Diketahui, sebanyak 14 pekerja Jalan Trans Bintuni Maybrat diserang KKB di Distrik Moskona Utara, Kabupaten Teluk Bintuni, Papua Barat, pada Kamis (29/9/2022) lalu.
Dari 14 orang pekerja tersebut, terdapat empat warga Kabupaten Pinrang, Sulawesi Selatan. Dua diantaranya meninggal dunia merupakan warga Desa Malimpung dan Desa Sipatuo, Kecamatan Patampanua, Kabupaten Pinrang.
Melalui Staf Ahli Bupati Bidang Pemerintahan, Hukum dan Politik, H Fakhrullah. Bupati Irwan menunjukkan duka cita mendalam dan memberikan santunan bagi keluarga korban.
Fakhrullah mengungkapkan dua orang yang meninggal atas nama Abbas Manna dan Armin. Abbas merupakan warga Desa Malimpung, Kecamatan Patampanua, Kabupaten Pinrang. Sementara Armin merupakan warga Desa Sipatuo, Kecamatan Patampanua, Kabupaten Pinrang.
"Keduanya sudah dikebumikan hari ini di desa masing-masing," kata Fakhrullah saat ditemui KabarBugis.id di rumah duka di Malimpung, Minggu (2/10) malam.
Sementara dua korban yang selamat bernama Ruslan dan Rizal alias Om Kumis. Rizal merupakan warga Kelurahan Tiroang, Kecamatan Tiroang, Kabupaten Pinrang. Adapun Ruslan merupakan warga asal Desa Malimpung, Kecamatan Patampanua, Kabupaten Pinrang.
"Rizal selamat tidak ada luka, sementara Ruslan terluka tembak dan sedang dirawat di sana (Papua Barat)," bebernya.

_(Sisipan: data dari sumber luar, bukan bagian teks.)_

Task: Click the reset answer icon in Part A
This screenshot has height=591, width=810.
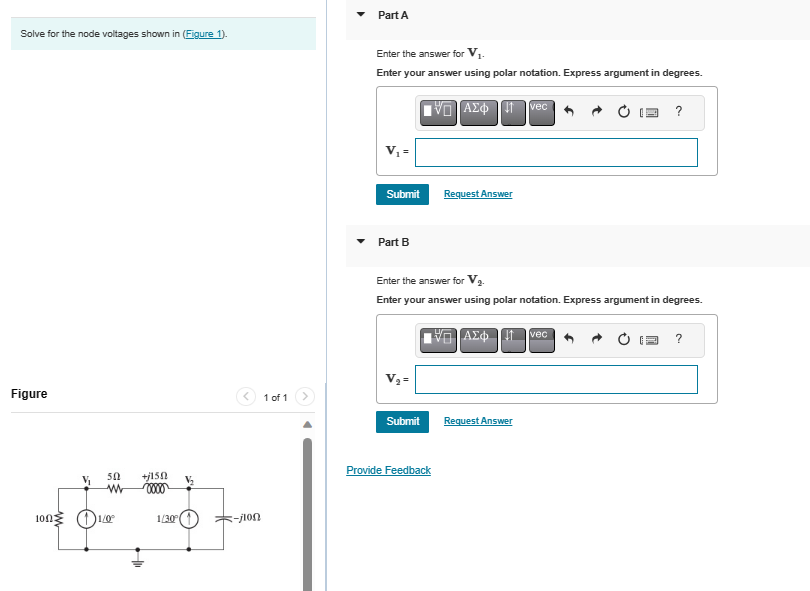Action: tap(624, 111)
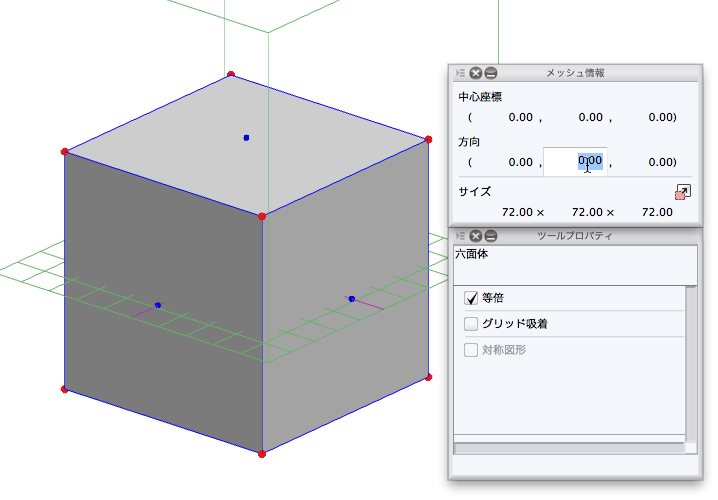This screenshot has height=500, width=718.
Task: Close the ツールプロパティ panel
Action: coord(476,236)
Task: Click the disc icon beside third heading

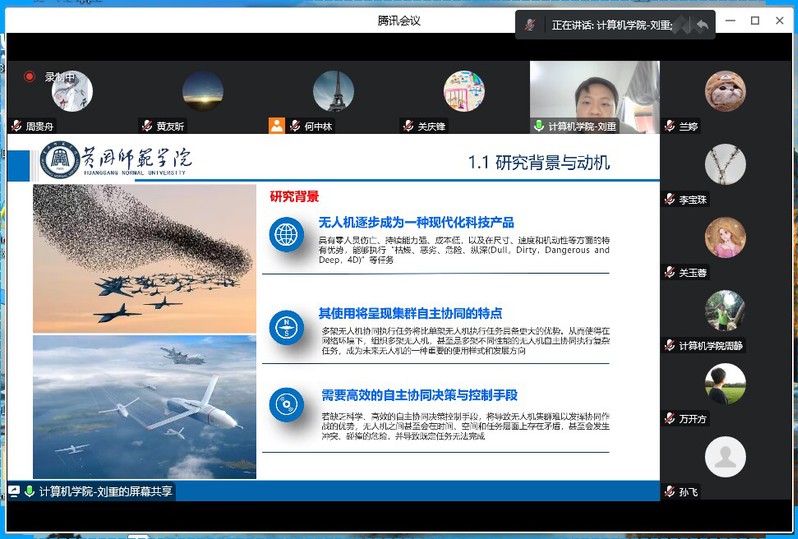Action: point(286,404)
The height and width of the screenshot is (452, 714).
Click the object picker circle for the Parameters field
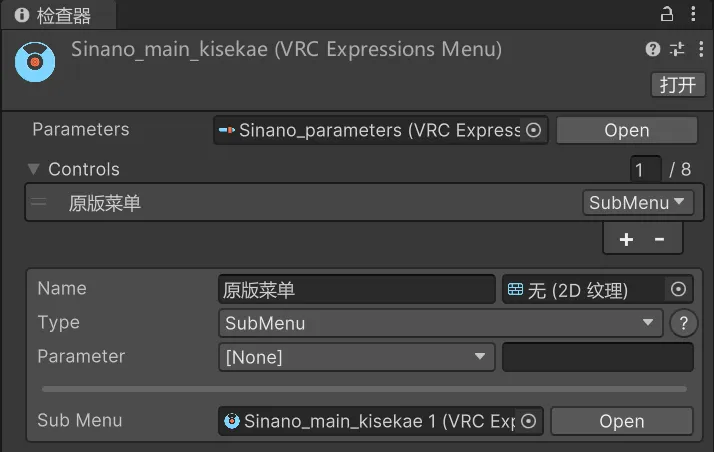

Fakrullah menambahkan, pihak Provinsi Papua Barat dan Pemda Pinrang, telah memberikan bantuan uang duka kepada korban yang meninggal dan mengalami luka. Diharapkan bisa meringankan beban keluarga yang ditinggalkan.
"Ada bantuan uang duka dari pihak Provinsi Papua Barat, Dinas Bina Marga Papua Barat dan dari Pemkab Pinrang juga," bebernya.
Pihaknya juga menyampaikan ungkapan duka kepada pihak yang menjadi korban penyerangan KKB. Fakhrullah berharap agar keluarga yang ditinggalkan diberi ketabahan.
"Kami mewakili Pemkab Pinrang menyampaikan duka yang mendalam atas kejadian penyerangan ini. Semoga keluarga tabah menghadapi musibah ini," ujarnya.